*** Data listing ***

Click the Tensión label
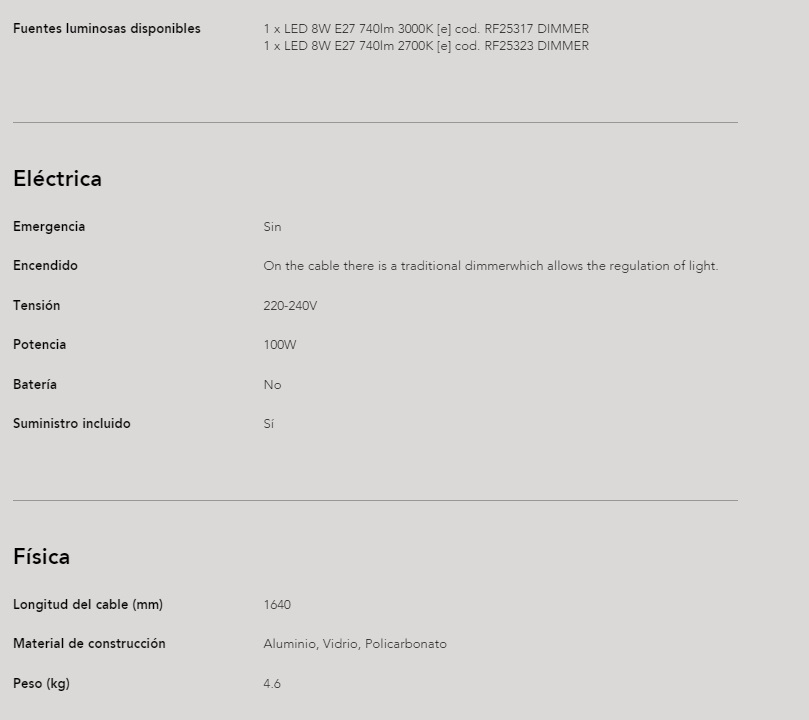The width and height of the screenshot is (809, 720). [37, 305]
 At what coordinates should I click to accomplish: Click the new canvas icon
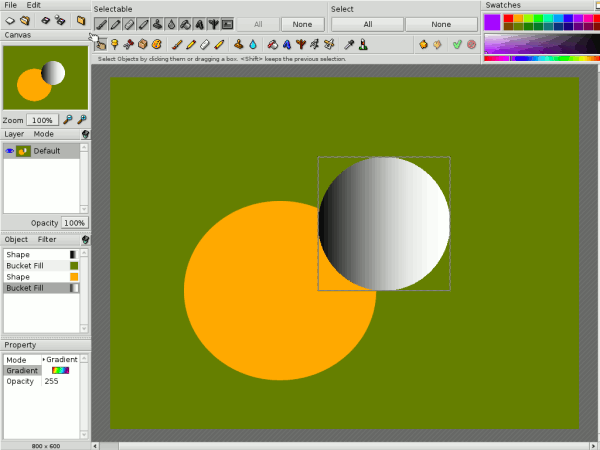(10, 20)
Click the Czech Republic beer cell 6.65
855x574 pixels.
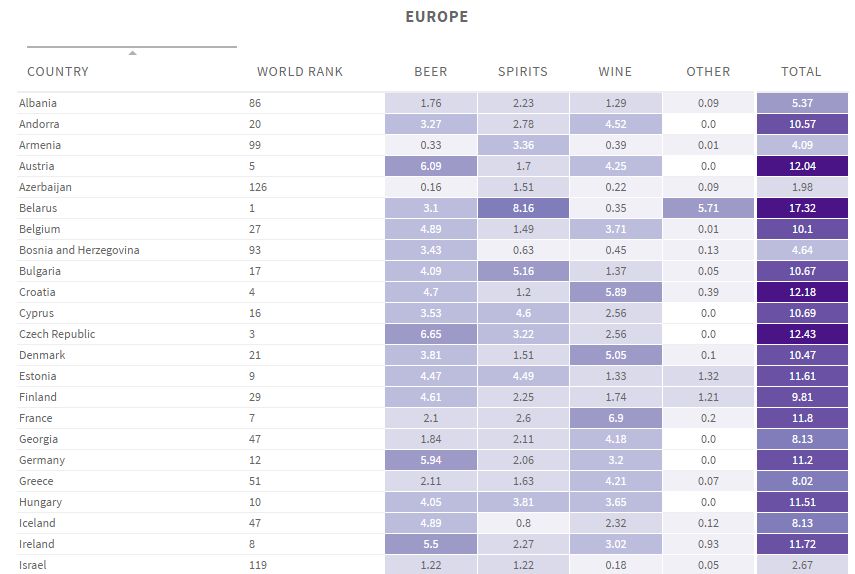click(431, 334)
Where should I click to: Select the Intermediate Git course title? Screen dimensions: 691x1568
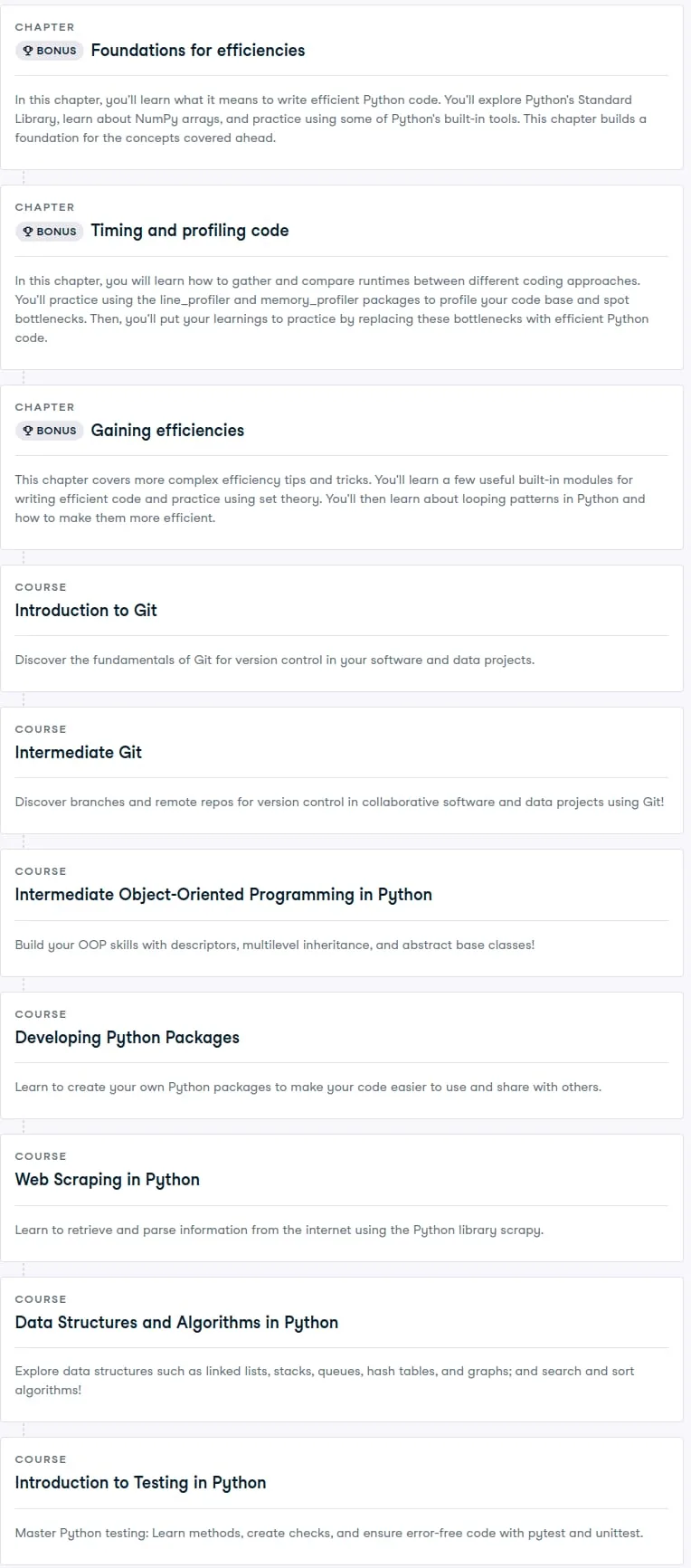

***

Task item:
In the answer, retype exactly and only the lines from the one holding "Click the Czech Republic beer cell 6.65" through the end of the listing, keeping both ends and dropping every picture.

Response for this exercise:
Click the Czech Republic beer cell 6.65
855x574 pixels.
click(431, 334)
Where should I click to: Select the Intermediate Git course title? Screen dimensions: 691x1568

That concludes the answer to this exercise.